§ **Directions for this task**
Without the pictures, give the listing below again exactly.

§ **Extracted data**
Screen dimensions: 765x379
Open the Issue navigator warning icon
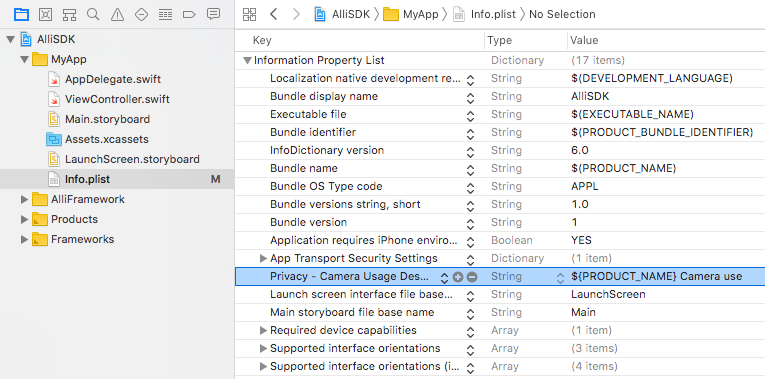point(117,14)
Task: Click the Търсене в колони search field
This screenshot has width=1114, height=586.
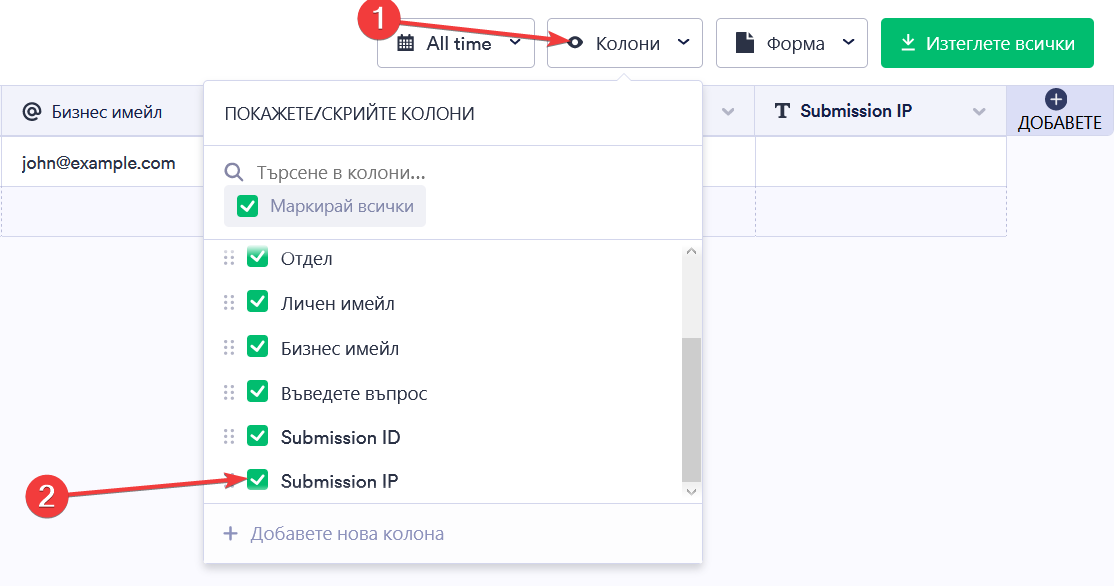Action: tap(340, 171)
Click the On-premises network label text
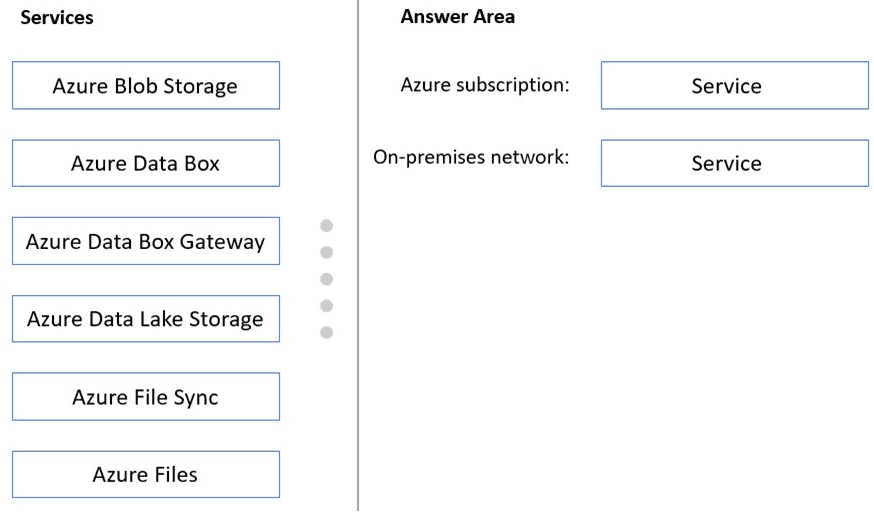This screenshot has width=874, height=515. tap(471, 158)
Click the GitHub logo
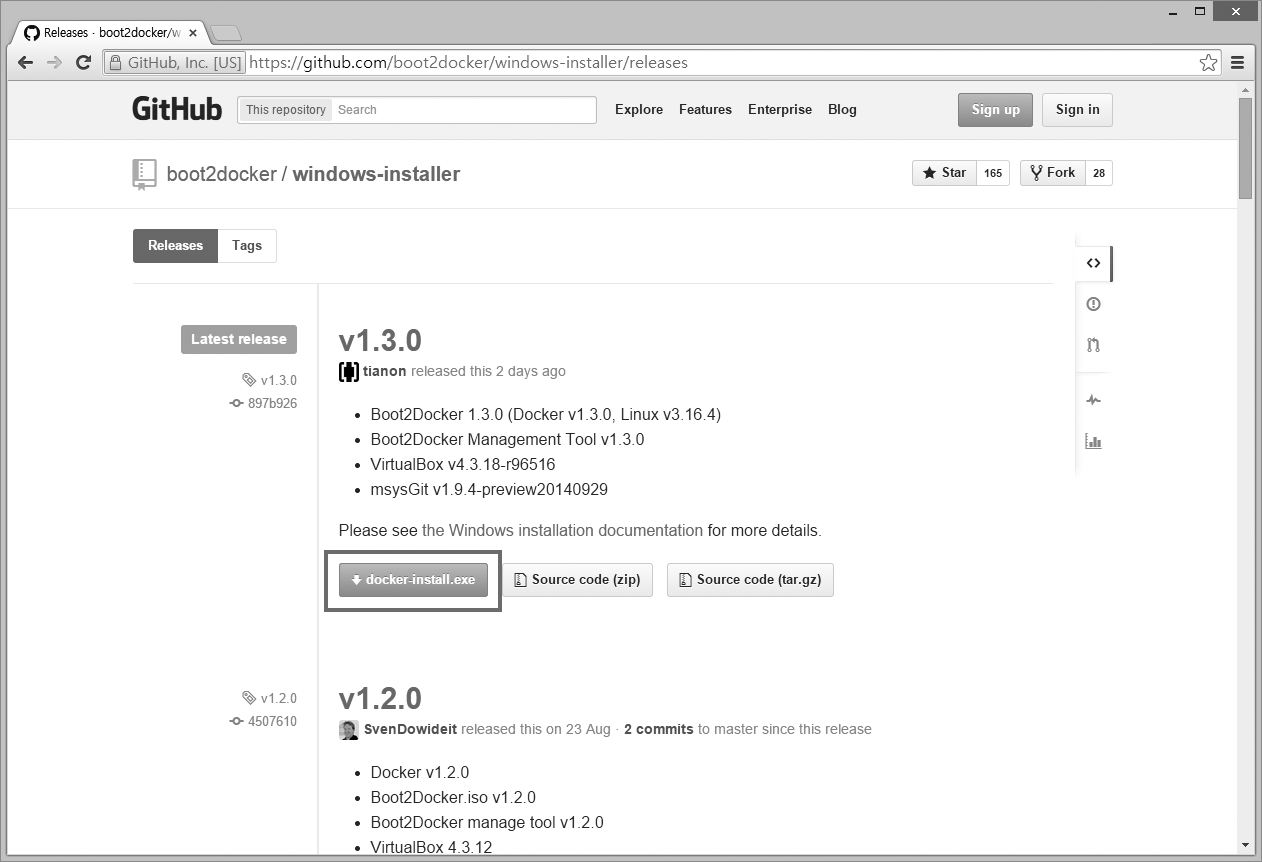This screenshot has height=862, width=1262. click(177, 109)
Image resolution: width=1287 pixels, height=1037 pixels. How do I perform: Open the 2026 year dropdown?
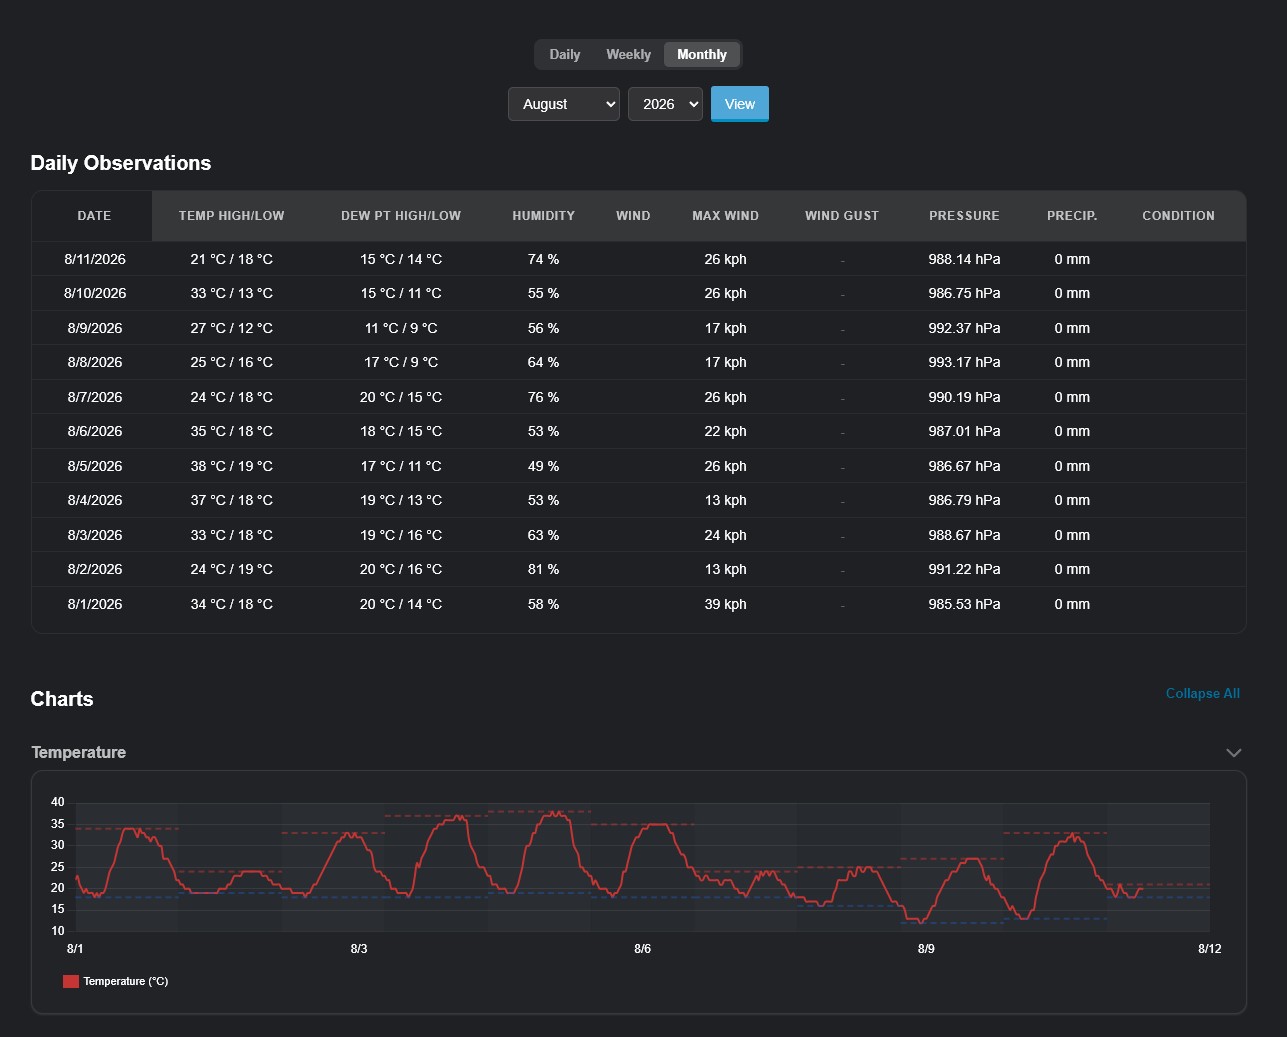[665, 104]
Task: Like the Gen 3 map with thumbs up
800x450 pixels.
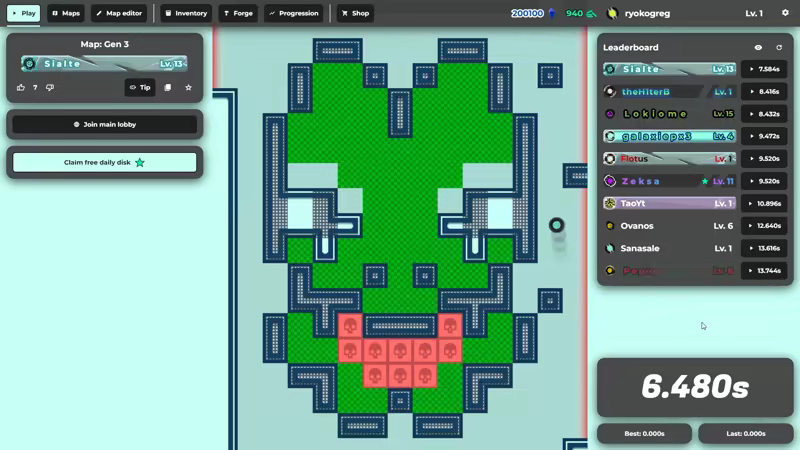Action: click(x=21, y=88)
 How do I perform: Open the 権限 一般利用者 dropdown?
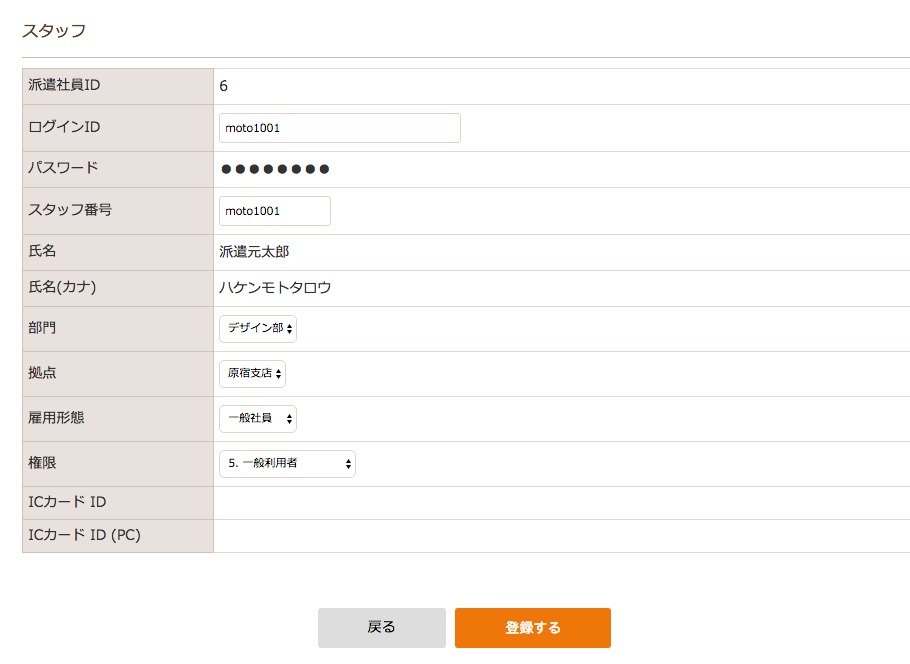click(287, 463)
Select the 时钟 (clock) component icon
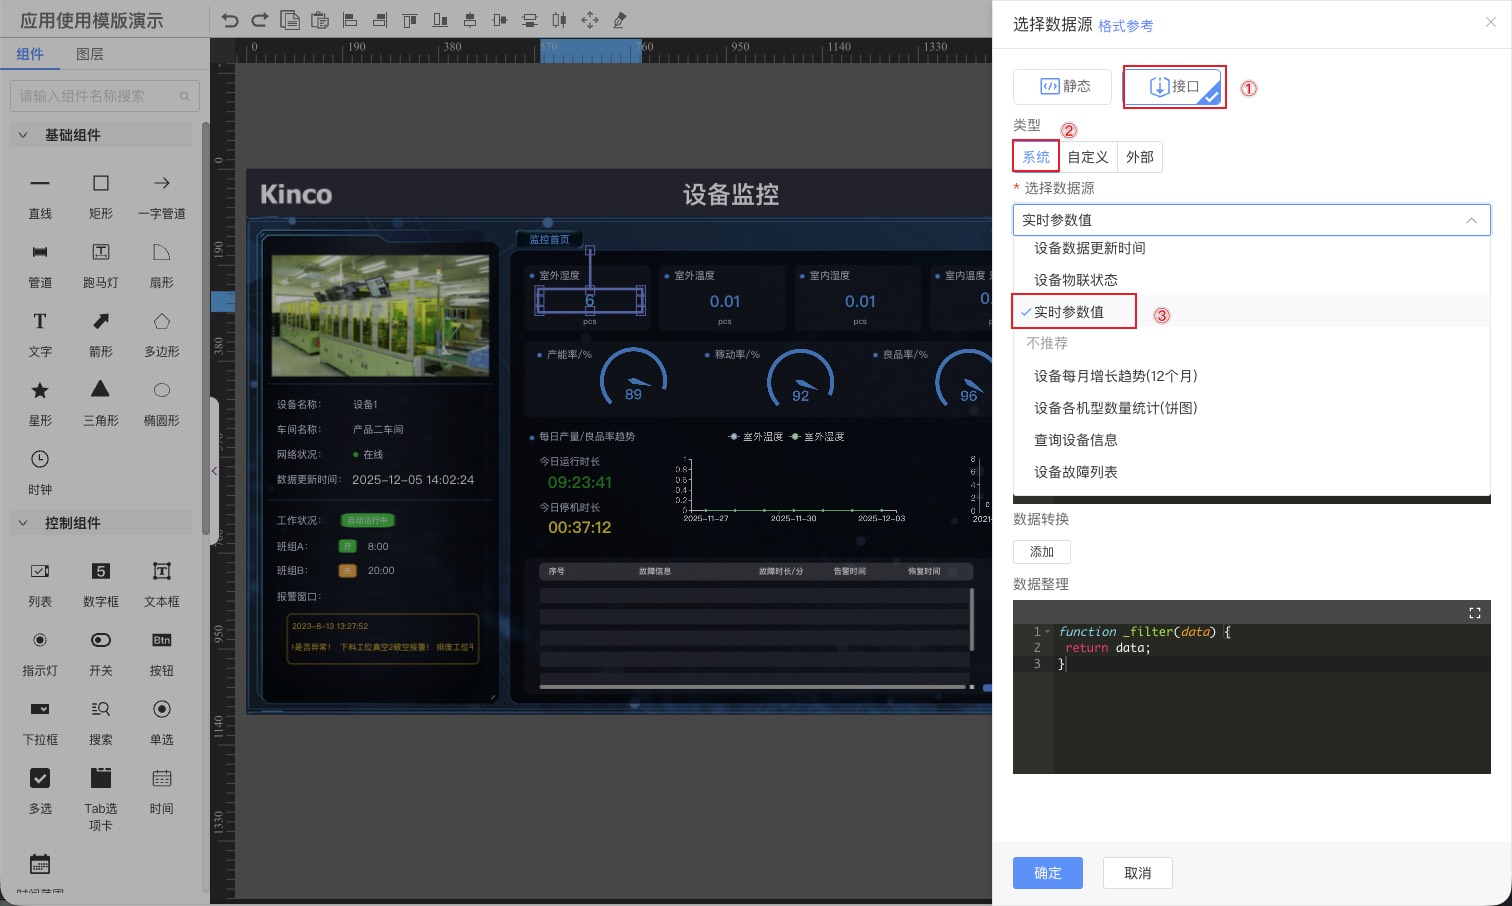This screenshot has height=906, width=1512. coord(40,458)
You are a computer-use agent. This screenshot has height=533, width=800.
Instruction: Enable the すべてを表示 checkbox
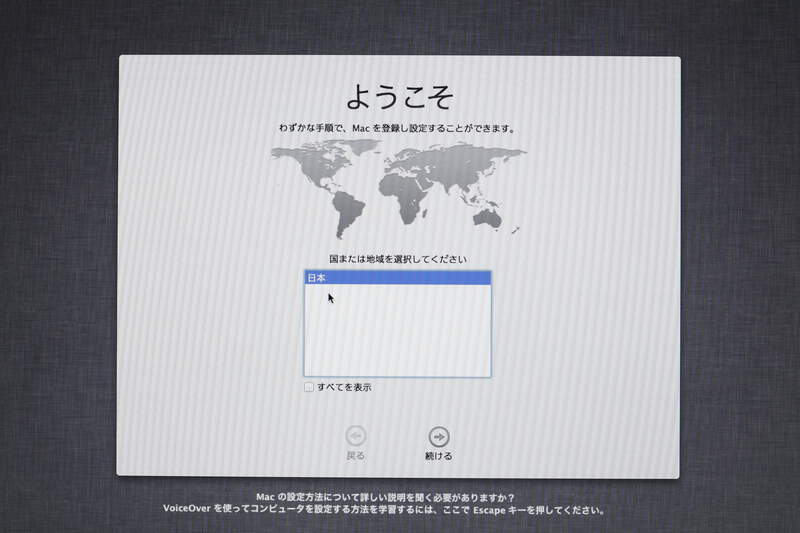click(309, 387)
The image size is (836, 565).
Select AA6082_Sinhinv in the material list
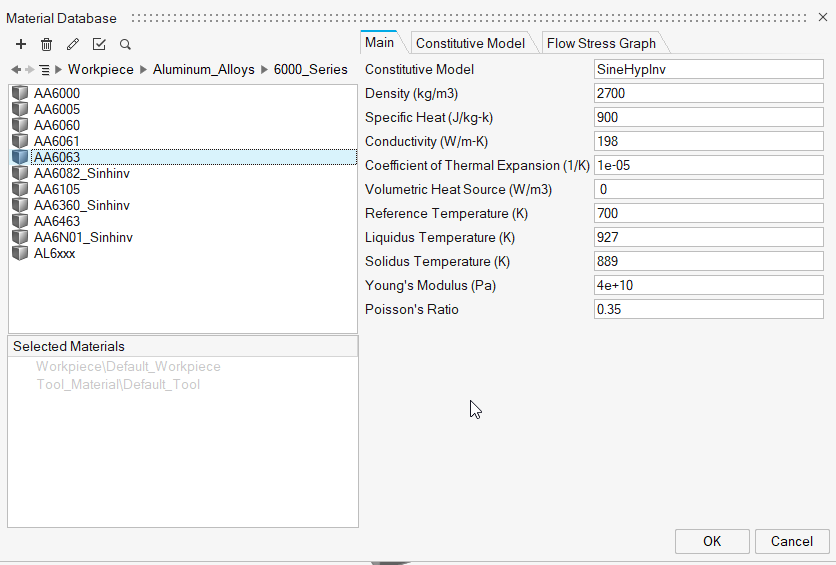[x=81, y=173]
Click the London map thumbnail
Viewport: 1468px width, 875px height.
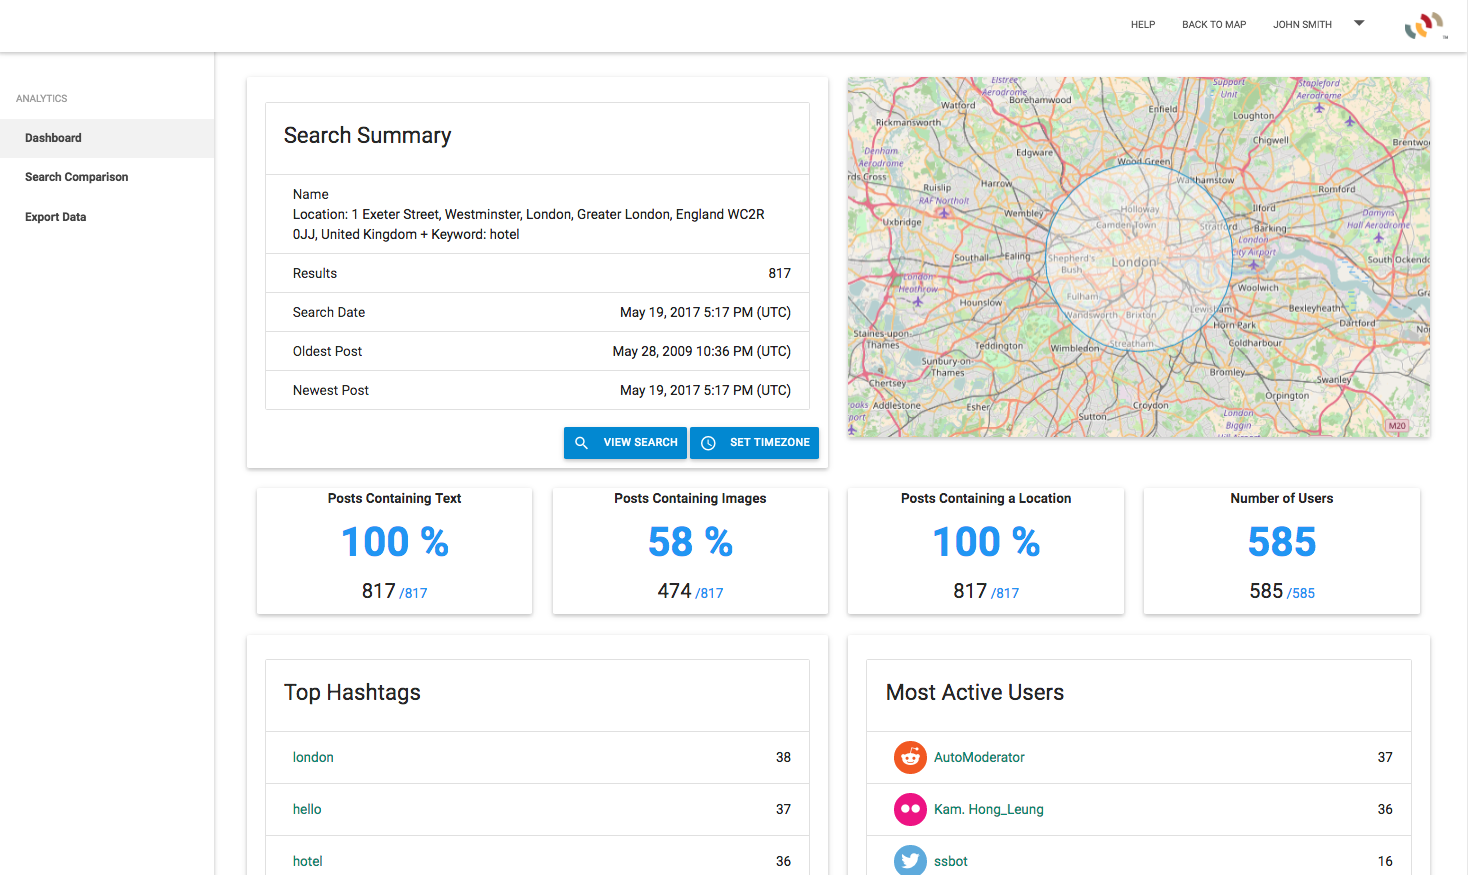click(x=1139, y=257)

§ **Response area**
Screen dimensions: 765x379
Open the Issue navigator warning icon
point(117,14)
Task: Click the Търсене в колони search field
This screenshot has width=1114, height=586.
Action: tap(340, 171)
Click the On-premises network label text
This screenshot has width=874, height=515. tap(471, 158)
Click the GitHub logo
This screenshot has height=862, width=1262. click(177, 109)
Image resolution: width=1287 pixels, height=1037 pixels. How do I perform: Open the 2026 year dropdown?
[665, 104]
Task: Like the Gen 3 map with thumbs up
800x450 pixels.
Action: click(x=21, y=88)
 How do I perform: Open the 権限 一般利用者 dropdown?
click(287, 463)
Select the 时钟 (clock) component icon
This screenshot has height=906, width=1512. coord(40,458)
You are a computer-use agent. This screenshot has height=533, width=800.
Instruction: Enable the すべてを表示 checkbox
click(309, 387)
The image size is (836, 565).
Select AA6082_Sinhinv in the material list
[x=81, y=173]
Click the London map thumbnail
Viewport: 1468px width, 875px height.
click(x=1139, y=257)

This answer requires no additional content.